Lawyers often like to mimic the behaviour of a partner or team leader. Tactics are unspoken aspect of traditions of the firm that all members are socialised into accepting – without considering alternatives - and their ‘strivings for unanimity override their motivation to realistically appraise alternative courses of action.
Trouble arises when one team leader takes a disputed ethical approach, or team income is largely derived from one client so hard to resist pressure. The large law firm circumstance may constrain their options and opportunities to exercise their own ethical judgment. For instance, client billing should be done by a separate department.
The firm’s structures and cultures may create or magnify incentives for lawyers to behave unethically. Lawyers who identify an unethical issue and who are capable of acting on it should be encouraged to choose to pay no attention to the problem or to act against their better judgment. Having a junior lawyer working under different senior partners at different times encourages a morality characterised by organisational pragmatism rather than principled decision-making. They should be encouraged to apply norms in the given situation of people they are working for at the time. There should also be incentives such as tournament for promotion and financial rewards on which should be based solely on the number of billable hours generated. Individual ethical behaviour requires the support of organisational level bulwarks to counteract organisational level pressures for unethical conduct.
It is obligatory to formalise and systematise ethical infrastructure as they change and grow. When they were smaller – ‘professional partnerships’ model was efficient to promote ethical conduct by embedding lawyers within networks that provided ethical obligations, expectations, information channels and social norms. Law firms that operate as managed professional businesses, traditional, informal controls are much weaker and less able to instil a common culture including common values of ethical behaviour. There is an increased degree of mobility in the upper end of the legal profession where experienced professionals move in/out of firms or mergers making it difficult to transmit a positive/consistent/cohesive/unified ethical culture.

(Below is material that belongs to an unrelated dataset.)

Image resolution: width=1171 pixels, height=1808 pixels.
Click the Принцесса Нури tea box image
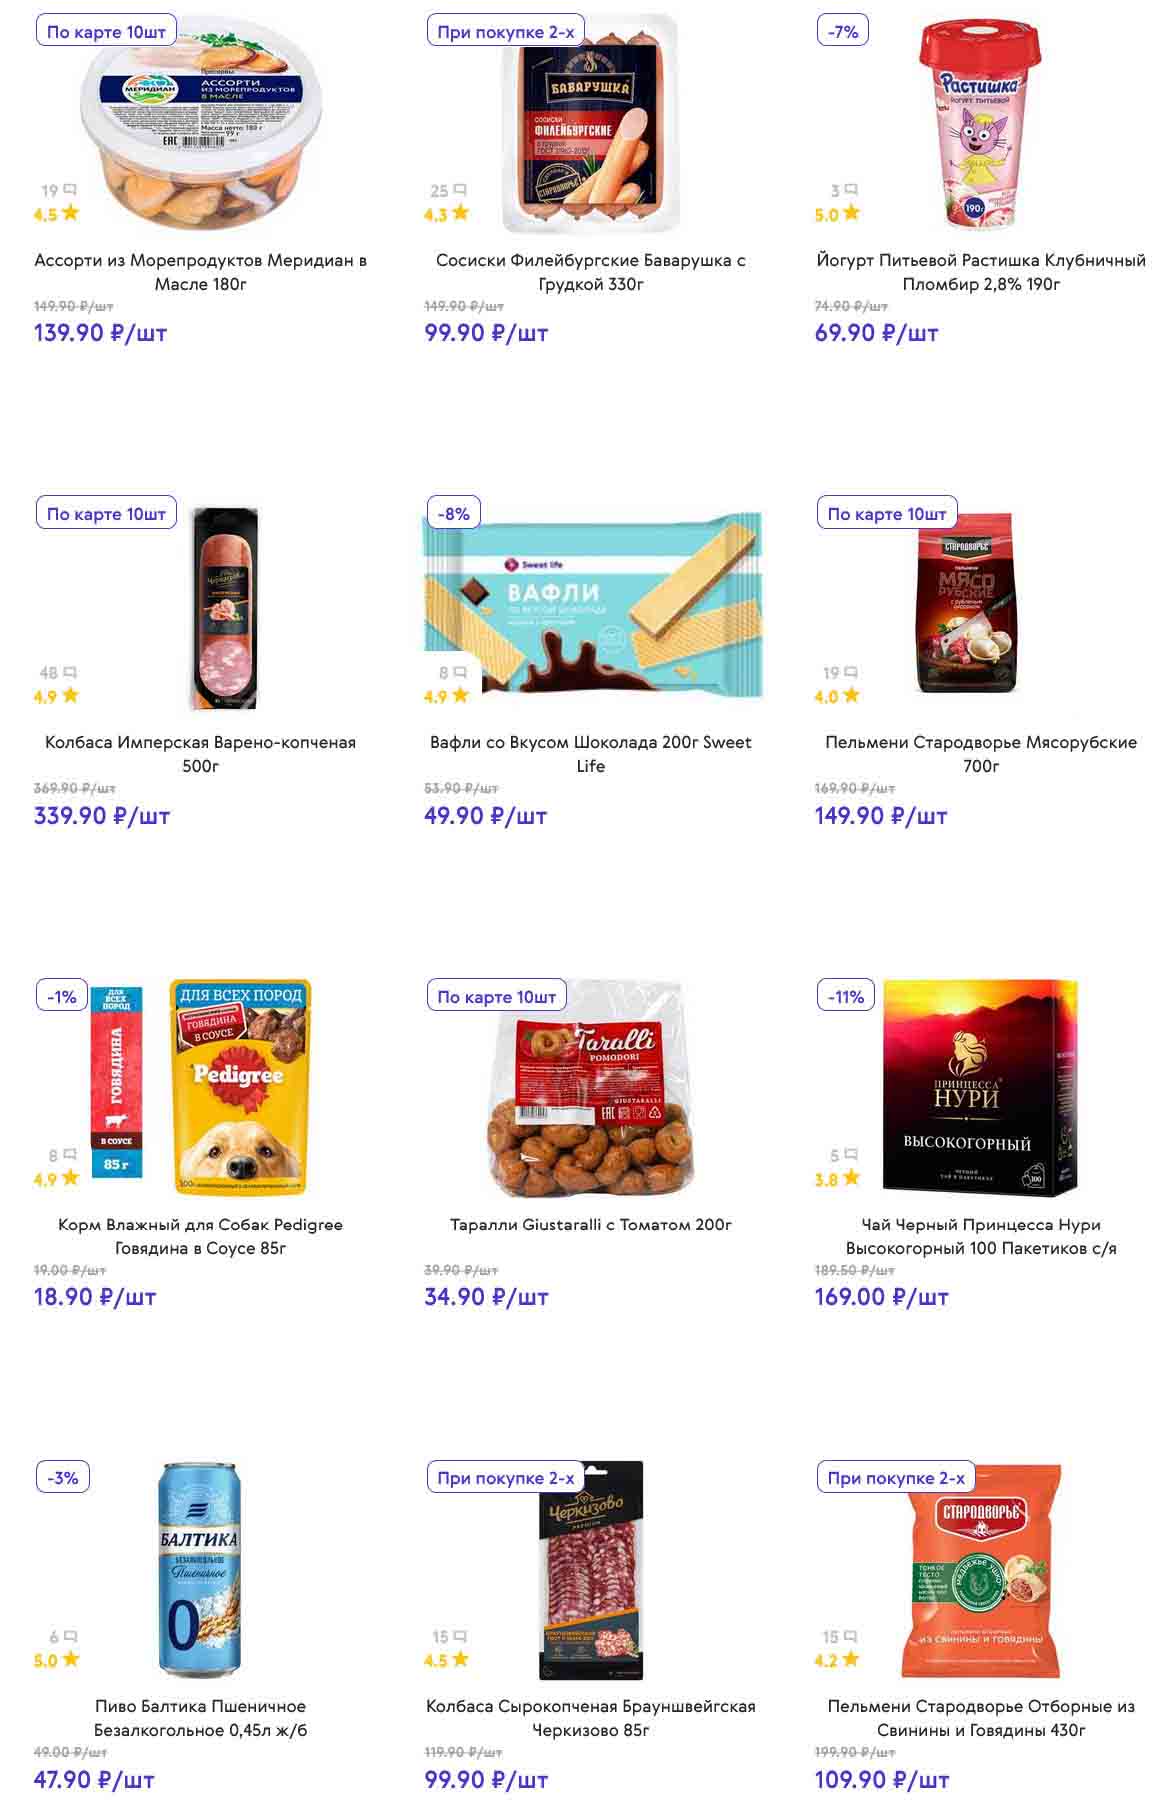coord(980,1087)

Mayson suggests that ‘As law firms get bigger and staff specialises more, it is important for them to think explicitly about building up their ‘organisational capital,’ as well as their financial, physical, human and social capital, the strategic context, motivation, knowledge management and systems.
There should be some form of internal mechanism for checking conflicts of interest. This can be done by screening software and regular circulation of new client lists. You can also set up a conflict partners/committee for deciding what to do in event of a conflict. Firms can also hire ethics consultants to audit their ethical infrastructures in the wake of issues that happen in the media. Firms need to provide the time, resources and incentives for lawyers if they want their lawyers to see ethical issues and have the opportunity to make and act on ethical judgment..

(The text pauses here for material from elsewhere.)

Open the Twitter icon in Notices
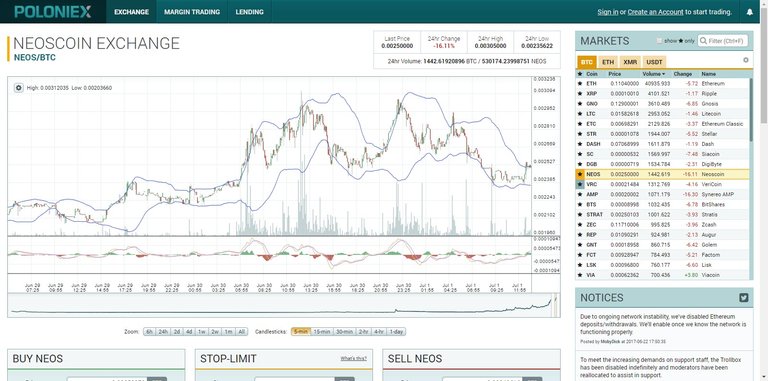 coord(744,297)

Application of moral hypothesis to lawyer’s ethics is a vital aspect of individual expression of values and should be a law firm context in which lawyers are empowered to individually and jointly deliberate over ethics in different situations and feel free to put the outcomes of those discussions into practice. Individual lawyers cannot do without ethically encouraging structures and ethical structures are less than effective without individual lawyers that are personally committed to ethical practice. Ethical Infrastructure should focus on the awareness and understanding of individual lawyers values, standards, approaches, professional conduct rules, preference of firm, ability to recognise in day to day, Capacity and willingness – to discuss, seek position of others in the firm, make judgment about competing possibilities, act on judgment and the Environment should be supportive to encourage the discussion of ethical questions generally which should be viewed as a positive and ambitious move to improve firm operation.
It should not be a question of relying on either formal or informal processes; it is appropriate that firms have both legalistic, formal reporting procedures to deal with ethical breaches involving those members of the firm who are “beyond the reach of soft, cultural controls,” whilst simultaneously encouraging a culture of open, two-way dialogue and mutual support.
Lawyers often consider own ethical behaviour as independent and individual judgment in context of clients. Professional conduct rules reinforce the assumption of individual judgement – ‘it is generally only individual legal practitioners who can be disciplined or otherwise held responsible for misconduct.’ (159)Lawyers increasingly work in large firms or in in-house corporate legal departments, and these organisational settings are where significant legal work takes place. Within the law firm, most legal work is conducted by teams working under the leadership of a partner – means that ‘ethical behaviour is no longer only an individual matter.’ (159) Individuals are likely to be affected by range of factors at organizational and work team level that support or undermine ethical conduct. For instance ethical infrastructure: Formal and informal management policies, procedures and controls, work team cultures, and habits or interaction that support ethical behaviour should be originally coined in US – coined in the US to ‘refer to policies and structures that support compliance with professional conduct rules.’ (160). In paper, use broader conception – positively promoting individual and corporate behaviours, structures and rules that apply to lawyers. Should go further than this – act to ‘equip and encourage each individual to develop and put into practice their own ethical values in dialogue with others in the firm, the profession and the broader community.’ (160) If want success, need to understand ethics in broader terms than rule compliance. Go beyond mere compliance with strict terms of conduct rules and other legal requirements. Further research required about what form/circumstance difference forms might promote in Aust context. Implementing ethical infrastructures in Aust could and should by means of reference to the Australia innovations.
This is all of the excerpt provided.